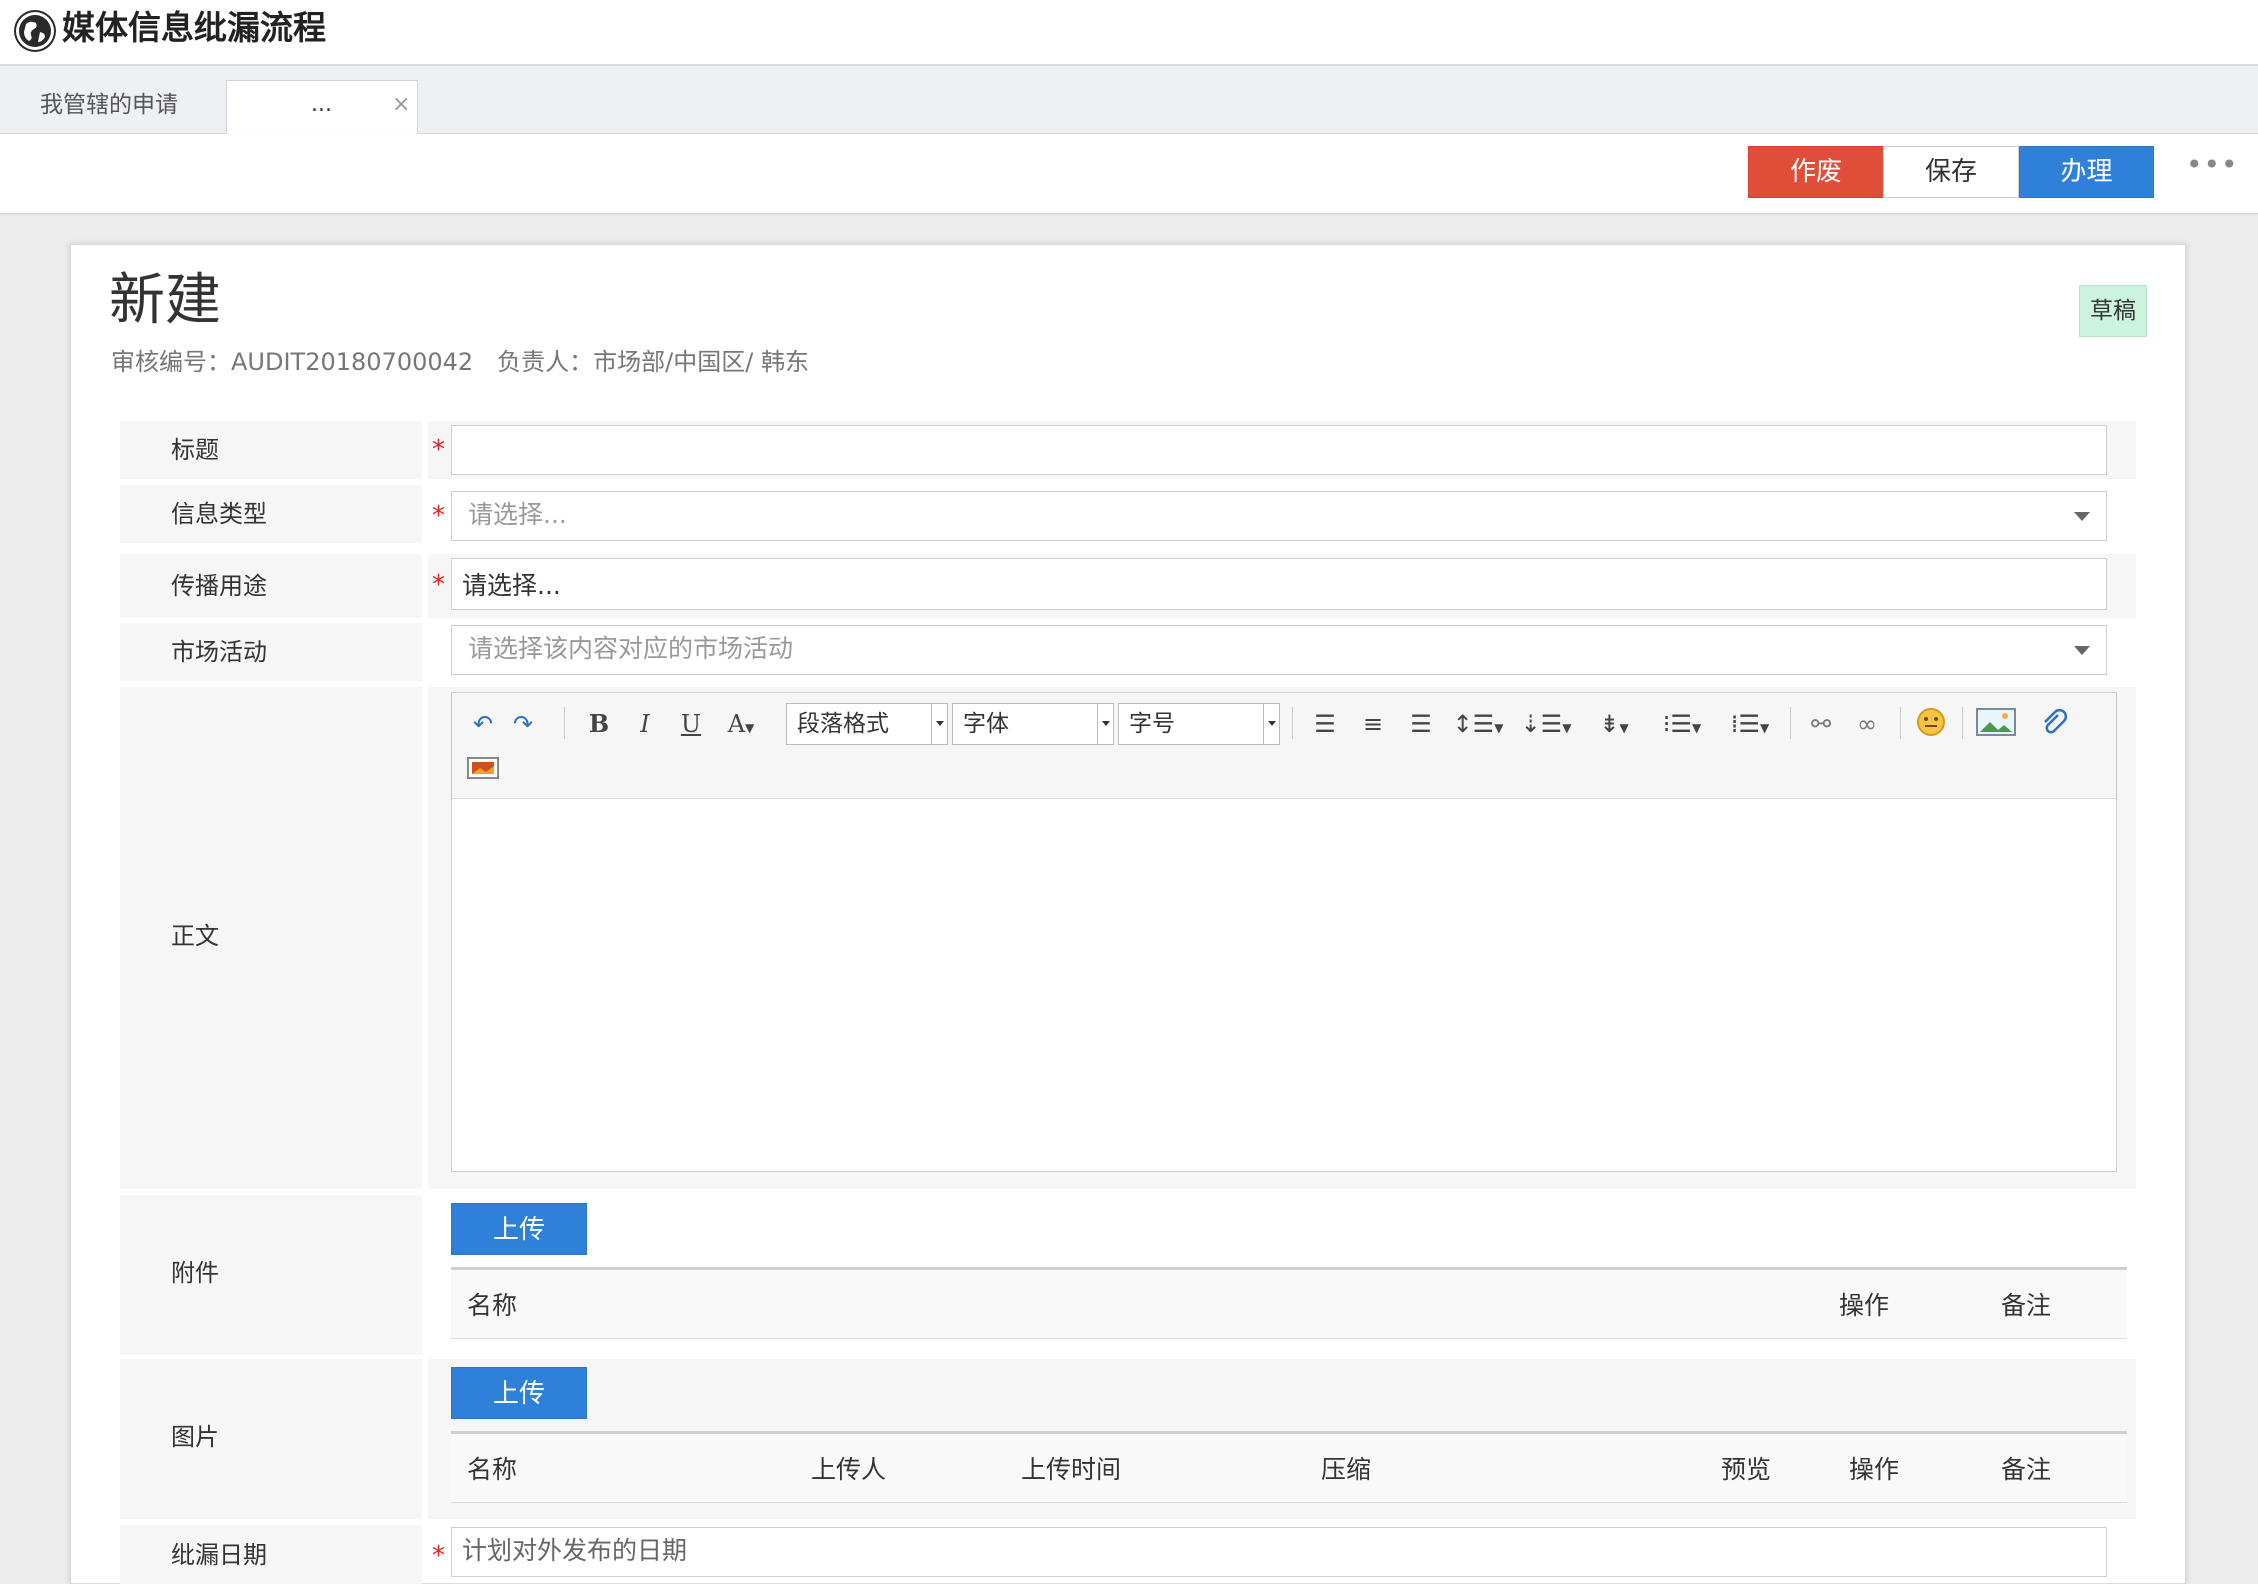  What do you see at coordinates (195, 936) in the screenshot?
I see `body-label: 正文` at bounding box center [195, 936].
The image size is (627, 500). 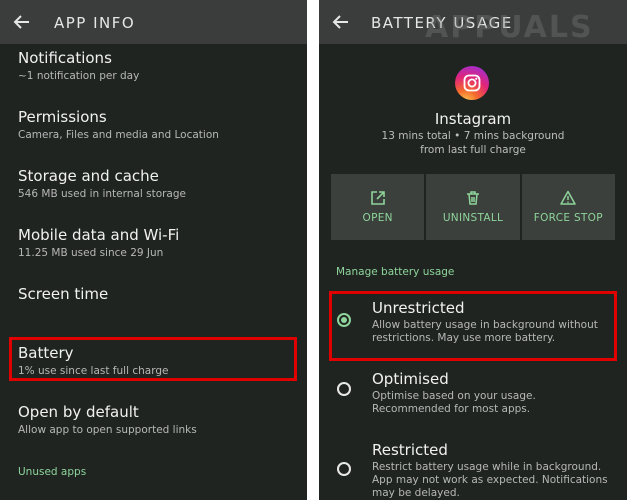 What do you see at coordinates (344, 320) in the screenshot?
I see `unrestricted-radio` at bounding box center [344, 320].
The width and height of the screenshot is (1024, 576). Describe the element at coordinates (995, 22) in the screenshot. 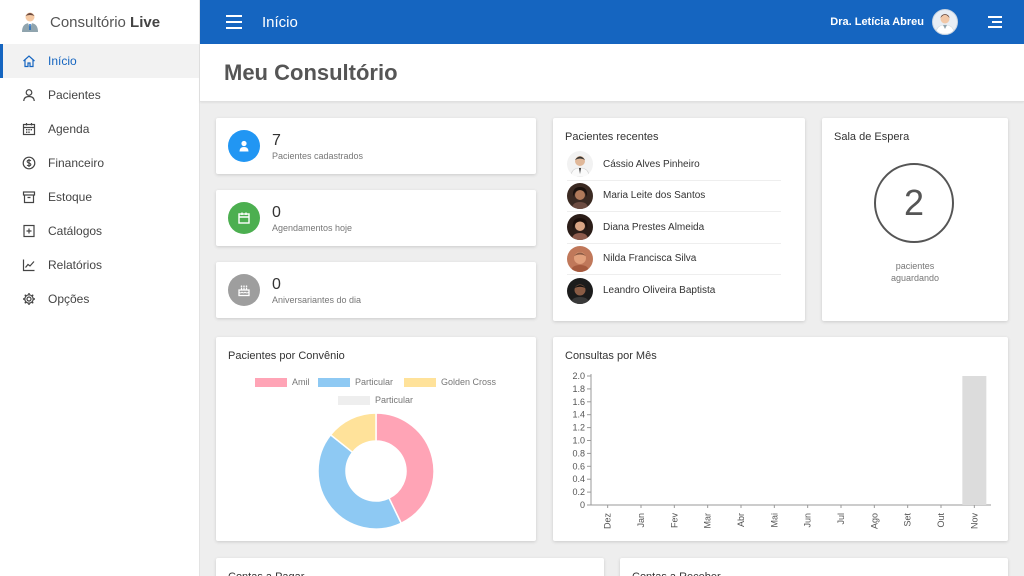

I see `right-menu-icon` at that location.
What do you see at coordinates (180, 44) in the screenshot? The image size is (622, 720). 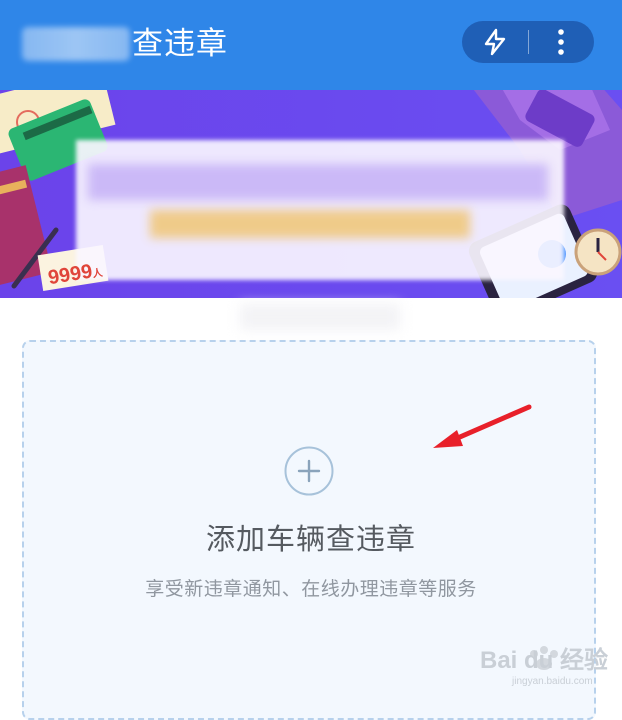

▶ _WHAT IS BEING ASKED_: Could you rewrite everything from the line containing "The width and" down to the end of the entries, putting "screen capture" wherever "screenshot" appears and leaving all else unchanged? Leave the pictures out of your answer.

▶ _ANSWER_:
The width and height of the screen capture is (1024, 576). Describe the element at coordinates (995, 22) in the screen capture. 

I see `right-menu-icon` at that location.
What do you see at coordinates (180, 44) in the screen capture? The image size is (622, 720). 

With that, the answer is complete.